*Try it*: Output the full listing verbatim.
-- Material provided follows --
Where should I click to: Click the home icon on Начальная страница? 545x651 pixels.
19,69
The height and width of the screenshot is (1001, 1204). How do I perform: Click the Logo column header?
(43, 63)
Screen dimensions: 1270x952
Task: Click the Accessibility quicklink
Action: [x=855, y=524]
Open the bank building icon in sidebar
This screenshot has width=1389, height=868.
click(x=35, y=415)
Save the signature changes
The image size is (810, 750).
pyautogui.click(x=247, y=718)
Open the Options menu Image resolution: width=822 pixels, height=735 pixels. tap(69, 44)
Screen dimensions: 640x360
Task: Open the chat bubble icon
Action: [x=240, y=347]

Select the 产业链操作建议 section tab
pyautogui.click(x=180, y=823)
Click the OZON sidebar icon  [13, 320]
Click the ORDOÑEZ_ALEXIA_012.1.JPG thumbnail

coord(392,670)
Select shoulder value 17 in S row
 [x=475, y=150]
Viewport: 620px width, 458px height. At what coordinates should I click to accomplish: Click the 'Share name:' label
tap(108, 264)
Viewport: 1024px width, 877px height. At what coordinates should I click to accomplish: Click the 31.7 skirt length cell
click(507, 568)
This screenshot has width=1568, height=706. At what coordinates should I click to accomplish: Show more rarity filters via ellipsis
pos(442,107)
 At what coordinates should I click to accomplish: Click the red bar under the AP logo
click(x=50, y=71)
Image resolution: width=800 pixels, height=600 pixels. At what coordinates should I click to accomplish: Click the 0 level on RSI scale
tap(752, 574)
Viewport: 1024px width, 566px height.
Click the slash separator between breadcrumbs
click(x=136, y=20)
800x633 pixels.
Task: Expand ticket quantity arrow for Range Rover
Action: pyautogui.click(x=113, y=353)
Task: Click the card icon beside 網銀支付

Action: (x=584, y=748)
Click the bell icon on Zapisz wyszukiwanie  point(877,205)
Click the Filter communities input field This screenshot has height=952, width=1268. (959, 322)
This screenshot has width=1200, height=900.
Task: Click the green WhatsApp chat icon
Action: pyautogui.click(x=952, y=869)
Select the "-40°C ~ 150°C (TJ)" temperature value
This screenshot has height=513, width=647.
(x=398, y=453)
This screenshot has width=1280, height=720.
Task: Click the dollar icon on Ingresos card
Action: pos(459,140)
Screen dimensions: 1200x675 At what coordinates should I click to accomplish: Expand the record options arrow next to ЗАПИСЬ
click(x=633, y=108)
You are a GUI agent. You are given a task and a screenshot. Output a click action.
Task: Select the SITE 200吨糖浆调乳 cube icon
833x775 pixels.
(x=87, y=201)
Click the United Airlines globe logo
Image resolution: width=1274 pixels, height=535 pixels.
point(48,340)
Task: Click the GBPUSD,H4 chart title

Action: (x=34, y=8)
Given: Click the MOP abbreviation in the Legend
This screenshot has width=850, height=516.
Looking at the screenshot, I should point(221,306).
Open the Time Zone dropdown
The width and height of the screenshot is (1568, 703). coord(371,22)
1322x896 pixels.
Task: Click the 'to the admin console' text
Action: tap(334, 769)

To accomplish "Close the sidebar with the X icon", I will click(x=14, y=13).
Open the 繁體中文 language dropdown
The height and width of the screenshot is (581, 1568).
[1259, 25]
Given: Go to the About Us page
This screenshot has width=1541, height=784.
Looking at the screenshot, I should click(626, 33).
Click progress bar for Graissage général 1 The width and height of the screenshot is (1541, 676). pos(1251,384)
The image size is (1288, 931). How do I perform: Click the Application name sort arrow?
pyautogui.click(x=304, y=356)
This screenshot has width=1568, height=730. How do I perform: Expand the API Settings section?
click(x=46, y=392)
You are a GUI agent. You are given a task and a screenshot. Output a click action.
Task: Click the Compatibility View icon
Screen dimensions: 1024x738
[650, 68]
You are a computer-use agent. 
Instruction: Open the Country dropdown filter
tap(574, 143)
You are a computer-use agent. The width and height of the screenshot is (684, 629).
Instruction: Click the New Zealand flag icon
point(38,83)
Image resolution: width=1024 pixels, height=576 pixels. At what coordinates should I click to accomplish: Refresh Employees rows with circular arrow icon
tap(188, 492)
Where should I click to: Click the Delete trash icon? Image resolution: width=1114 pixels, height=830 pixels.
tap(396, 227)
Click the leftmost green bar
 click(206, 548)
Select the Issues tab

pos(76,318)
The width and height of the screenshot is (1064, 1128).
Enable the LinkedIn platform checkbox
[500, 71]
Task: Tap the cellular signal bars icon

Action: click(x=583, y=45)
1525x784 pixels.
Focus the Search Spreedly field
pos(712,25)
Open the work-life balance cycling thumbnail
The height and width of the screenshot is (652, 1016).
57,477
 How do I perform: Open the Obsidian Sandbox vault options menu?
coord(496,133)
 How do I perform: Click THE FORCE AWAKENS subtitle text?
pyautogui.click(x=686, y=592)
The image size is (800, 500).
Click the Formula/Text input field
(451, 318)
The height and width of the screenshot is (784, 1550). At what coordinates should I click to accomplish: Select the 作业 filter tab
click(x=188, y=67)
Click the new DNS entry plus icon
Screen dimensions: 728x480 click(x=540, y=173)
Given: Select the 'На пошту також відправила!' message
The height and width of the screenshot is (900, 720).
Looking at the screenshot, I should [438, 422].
-- Material provided concluded --
*Your response*:
Where should I click to: Click the home icon on Начальная страница? 545x651 pixels.
19,69
The height and width of the screenshot is (1001, 1204). How do I perform: Click the Logo column header?
(43, 63)
Screen dimensions: 1270x952
Task: Click the Accessibility quicklink
Action: [x=855, y=524]
Open the bank building icon in sidebar
This screenshot has width=1389, height=868.
click(x=35, y=415)
Save the signature changes
The image size is (810, 750).
pyautogui.click(x=247, y=718)
Open the Options menu Image resolution: width=822 pixels, height=735 pixels. tap(69, 44)
Screen dimensions: 640x360
Task: Open the chat bubble icon
Action: [x=240, y=347]

Select the 产业链操作建议 section tab
pyautogui.click(x=180, y=823)
Click the OZON sidebar icon  [13, 320]
Click the ORDOÑEZ_ALEXIA_012.1.JPG thumbnail

coord(392,670)
Select shoulder value 17 in S row
 [x=475, y=150]
Viewport: 620px width, 458px height. At what coordinates should I click to accomplish: Click the 'Share name:' label
tap(108, 264)
Viewport: 1024px width, 877px height. At what coordinates should I click to accomplish: Click the 31.7 skirt length cell
click(507, 568)
This screenshot has width=1568, height=706. At what coordinates should I click to accomplish: Show more rarity filters via ellipsis
pos(442,107)
 At what coordinates should I click to accomplish: Click the red bar under the AP logo
click(x=50, y=71)
Image resolution: width=800 pixels, height=600 pixels. At what coordinates should I click to accomplish: Click the 0 level on RSI scale
tap(752, 574)
Viewport: 1024px width, 566px height.
Click the slash separator between breadcrumbs
click(x=136, y=20)
800x633 pixels.
Task: Expand ticket quantity arrow for Range Rover
Action: pyautogui.click(x=113, y=353)
Task: Click the card icon beside 網銀支付

Action: (x=584, y=748)
Click the bell icon on Zapisz wyszukiwanie  point(877,205)
Click the Filter communities input field This screenshot has height=952, width=1268. (959, 322)
This screenshot has width=1200, height=900.
Task: Click the green WhatsApp chat icon
Action: pyautogui.click(x=952, y=869)
Select the "-40°C ~ 150°C (TJ)" temperature value
This screenshot has height=513, width=647.
(x=398, y=453)
This screenshot has width=1280, height=720.
Task: Click the dollar icon on Ingresos card
Action: pos(459,140)
Screen dimensions: 1200x675 At what coordinates should I click to accomplish: Expand the record options arrow next to ЗАПИСЬ
click(x=633, y=108)
You are a GUI agent. You are given a task and a screenshot. Output a click action.
Task: Select the SITE 200吨糖浆调乳 cube icon
833x775 pixels.
(x=87, y=201)
Click the United Airlines globe logo
Image resolution: width=1274 pixels, height=535 pixels.
point(48,340)
Task: Click the GBPUSD,H4 chart title

Action: (x=34, y=8)
Given: Click the MOP abbreviation in the Legend
This screenshot has width=850, height=516.
Looking at the screenshot, I should point(221,306).
Open the Time Zone dropdown
The width and height of the screenshot is (1568, 703). coord(371,22)
1322x896 pixels.
Task: Click the 'to the admin console' text
Action: tap(334, 769)

To accomplish "Close the sidebar with the X icon", I will click(x=14, y=13).
Open the 繁體中文 language dropdown
The height and width of the screenshot is (581, 1568).
[1259, 25]
Given: Go to the About Us page
This screenshot has width=1541, height=784.
Looking at the screenshot, I should click(626, 33).
Click progress bar for Graissage général 1 The width and height of the screenshot is (1541, 676). pos(1251,384)
The image size is (1288, 931). How do I perform: Click the Application name sort arrow?
pyautogui.click(x=304, y=356)
This screenshot has width=1568, height=730. How do I perform: Expand the API Settings section?
click(x=46, y=392)
You are a GUI agent. You are given a task and a screenshot. Output a click action.
Task: Click the Compatibility View icon
Screen dimensions: 1024x738
[650, 68]
You are a computer-use agent. 
Instruction: Open the Country dropdown filter
tap(574, 143)
You are a computer-use agent. The width and height of the screenshot is (684, 629).
Instruction: Click the New Zealand flag icon
point(38,83)
Image resolution: width=1024 pixels, height=576 pixels. At what coordinates should I click to accomplish: Refresh Employees rows with circular arrow icon
tap(188, 492)
Where should I click to: Click the Delete trash icon? Image resolution: width=1114 pixels, height=830 pixels.
tap(396, 227)
Click the leftmost green bar
 click(206, 548)
Select the Issues tab

pos(76,318)
The width and height of the screenshot is (1064, 1128).
Enable the LinkedIn platform checkbox
[500, 71]
Task: Tap the cellular signal bars icon

Action: click(x=583, y=45)
1525x784 pixels.
Focus the Search Spreedly field
pos(712,25)
Open the work-life balance cycling thumbnail
The height and width of the screenshot is (652, 1016).
57,477
 How do I perform: Open the Obsidian Sandbox vault options menu?
coord(496,133)
 How do I perform: Click THE FORCE AWAKENS subtitle text?
pyautogui.click(x=686, y=592)
The image size is (800, 500).
Click the Formula/Text input field
(451, 318)
The height and width of the screenshot is (784, 1550). At what coordinates should I click to accomplish: Select the 作业 filter tab
click(x=188, y=67)
Click the new DNS entry plus icon
Screen dimensions: 728x480 click(x=540, y=173)
Given: Select the 'На пошту також відправила!' message
The height and width of the screenshot is (900, 720).
Looking at the screenshot, I should [438, 422].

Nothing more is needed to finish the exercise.